This was a really interesting read. I'd highly recommend it for anybody who's setting up (or currently maintains) a pre-commit workflow for their developers.
I want to add one other note: in any large organization, some developers will use tools in ways nobody can predict. This includes Git. Don't try to force any particular workflow, including mandatory or automatically-enabled hooks.
Instead, put what you want in an optional pre-push hook and also put it into an early CI/CD step for your pull request checker. You'll get the same end result but your fussiest developers will be happier.
I can second that. If there are multiple commits: https://github.com/tummychow/git-absorb is handy to add formatting changes into the right commit after commits already happened.
Why not take the best of both worlds? Use pre-commit hooks for client-side validation, and run the same checks in CI as well. I’ve been using this setup for years without any issues.
One key requirement in my setup is that every hook is hermetic and idempotent. I don’t use Rust in production, so I can’t comment on it in depth, but for most other languages—from clang-format to swift-format—I always download precompiled binaries from trusted sources (for example, the team’s S3 storage). This ensures that the tools run in a controlled environment and consistently produce the same results.
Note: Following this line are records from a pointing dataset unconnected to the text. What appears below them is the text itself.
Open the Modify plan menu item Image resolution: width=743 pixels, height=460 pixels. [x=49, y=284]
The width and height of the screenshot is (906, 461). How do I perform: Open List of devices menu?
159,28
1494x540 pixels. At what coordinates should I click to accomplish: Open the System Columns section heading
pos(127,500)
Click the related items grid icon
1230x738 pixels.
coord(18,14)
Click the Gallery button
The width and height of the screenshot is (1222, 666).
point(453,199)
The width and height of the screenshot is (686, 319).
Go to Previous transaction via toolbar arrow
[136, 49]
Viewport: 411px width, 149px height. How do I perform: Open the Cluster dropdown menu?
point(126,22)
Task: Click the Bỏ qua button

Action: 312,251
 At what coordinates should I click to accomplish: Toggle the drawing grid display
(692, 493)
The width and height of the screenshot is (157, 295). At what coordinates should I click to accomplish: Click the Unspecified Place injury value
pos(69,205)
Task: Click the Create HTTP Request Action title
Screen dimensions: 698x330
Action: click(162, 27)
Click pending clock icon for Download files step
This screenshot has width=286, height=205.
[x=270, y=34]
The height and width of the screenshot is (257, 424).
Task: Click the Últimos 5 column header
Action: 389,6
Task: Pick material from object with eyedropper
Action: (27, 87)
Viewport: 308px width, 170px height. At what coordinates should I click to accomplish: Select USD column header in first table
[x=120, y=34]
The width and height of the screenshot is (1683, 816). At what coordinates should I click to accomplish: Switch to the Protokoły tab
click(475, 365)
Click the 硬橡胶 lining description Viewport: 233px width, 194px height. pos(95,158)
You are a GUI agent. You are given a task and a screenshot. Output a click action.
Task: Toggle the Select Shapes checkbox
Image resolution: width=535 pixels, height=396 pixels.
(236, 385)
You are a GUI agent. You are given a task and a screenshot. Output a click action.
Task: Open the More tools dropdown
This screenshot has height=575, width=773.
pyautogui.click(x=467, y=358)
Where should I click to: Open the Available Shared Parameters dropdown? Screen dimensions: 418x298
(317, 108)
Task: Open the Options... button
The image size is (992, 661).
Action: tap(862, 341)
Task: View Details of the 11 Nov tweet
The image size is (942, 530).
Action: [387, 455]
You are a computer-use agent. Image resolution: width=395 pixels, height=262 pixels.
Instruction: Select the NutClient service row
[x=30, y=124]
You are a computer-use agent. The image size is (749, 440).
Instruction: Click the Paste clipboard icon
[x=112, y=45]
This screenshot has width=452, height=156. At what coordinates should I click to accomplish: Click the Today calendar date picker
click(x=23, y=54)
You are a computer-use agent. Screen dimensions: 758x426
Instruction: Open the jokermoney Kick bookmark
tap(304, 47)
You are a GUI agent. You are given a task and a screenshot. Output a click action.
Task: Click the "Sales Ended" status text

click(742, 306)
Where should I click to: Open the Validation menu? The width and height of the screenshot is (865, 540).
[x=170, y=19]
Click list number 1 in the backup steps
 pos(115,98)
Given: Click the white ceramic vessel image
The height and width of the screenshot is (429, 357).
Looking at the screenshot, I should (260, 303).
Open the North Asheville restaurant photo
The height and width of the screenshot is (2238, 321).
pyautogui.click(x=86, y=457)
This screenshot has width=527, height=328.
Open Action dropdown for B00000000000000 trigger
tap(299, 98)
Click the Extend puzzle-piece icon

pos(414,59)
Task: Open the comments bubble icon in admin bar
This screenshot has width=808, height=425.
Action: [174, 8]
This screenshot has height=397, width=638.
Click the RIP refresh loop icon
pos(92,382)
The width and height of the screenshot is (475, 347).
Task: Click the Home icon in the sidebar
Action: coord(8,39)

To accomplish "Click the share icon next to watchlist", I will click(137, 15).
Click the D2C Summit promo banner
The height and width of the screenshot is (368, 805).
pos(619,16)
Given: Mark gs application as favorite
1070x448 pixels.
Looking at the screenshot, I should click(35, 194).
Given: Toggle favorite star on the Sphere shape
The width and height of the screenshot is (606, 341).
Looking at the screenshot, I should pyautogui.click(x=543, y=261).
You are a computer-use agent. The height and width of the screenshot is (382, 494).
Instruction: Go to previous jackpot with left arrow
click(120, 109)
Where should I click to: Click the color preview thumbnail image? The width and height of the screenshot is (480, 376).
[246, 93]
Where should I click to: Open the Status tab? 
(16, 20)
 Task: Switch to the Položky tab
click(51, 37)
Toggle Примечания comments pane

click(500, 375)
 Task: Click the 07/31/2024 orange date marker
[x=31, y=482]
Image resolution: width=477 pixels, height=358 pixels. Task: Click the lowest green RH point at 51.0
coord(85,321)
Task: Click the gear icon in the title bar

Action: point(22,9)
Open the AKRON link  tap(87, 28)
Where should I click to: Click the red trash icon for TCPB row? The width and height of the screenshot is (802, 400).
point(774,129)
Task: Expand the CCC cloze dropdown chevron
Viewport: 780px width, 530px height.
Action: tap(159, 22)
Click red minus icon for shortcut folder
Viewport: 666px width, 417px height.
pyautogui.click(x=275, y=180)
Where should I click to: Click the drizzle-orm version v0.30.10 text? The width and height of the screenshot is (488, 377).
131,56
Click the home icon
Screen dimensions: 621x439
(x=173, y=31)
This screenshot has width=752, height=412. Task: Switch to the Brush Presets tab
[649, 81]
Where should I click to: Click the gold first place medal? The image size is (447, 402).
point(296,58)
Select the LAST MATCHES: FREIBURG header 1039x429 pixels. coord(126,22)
There's a weird thing happening on my current project. Sometimes I merge main into my branch and it fails. What fails is the pre-commit hook on the merge commit. Changes in main fail the linting checks in the pre-commit hook. But they still ended up in main, somehow. So the checks on the PR are apparently not as strict as the checks on the pre-commit hook. As a result, many developers have gotten used to committing with `--no-verify`, at which point, what is even the point of a pre-commit hook?
And sometimes I just want to commit work in progress so I can more easily backtrack my changes. These checks are better on pre-push, and definitely should be on the PR pipeline, otherwise they can and will be skipped.
Anyway, thanks for giving me some ammo to make this case.
I'm the type of developer who always have a completely different way of working. I hate pre-commit hooks, and agree that pre-push + early step is CI is the right thing to do.
Case in point: https://www.jj-vcs.dev/
> I want to add one other note: in any large organization, some developers will use tools in ways nobody can predict. This includes Git. Don't try to force any particular workflow, including mandatory or automatically-enabled hooks.
you will save your org a lot of pain if you do force it, same as when you do force a formatting style rather than letting anyone do what they please.
You can discuss to change it if some parts don't work but consistency lowers the failures, every time.
> This includes Git. Don't try to force any particular workflow, including mandatory or automatically-enabled hooks.
And with git, you can even make anything that happens on the dev machines mandatory.
Anything you want to be mandatory needs to go into your CI. Pre-commit and pre-push hooks are just there to lower CI churn, not to guarantee anything.
(With the exception of people accidentally pushing secrets. The CI is too late for that, and a pre-push hook is a good idea.)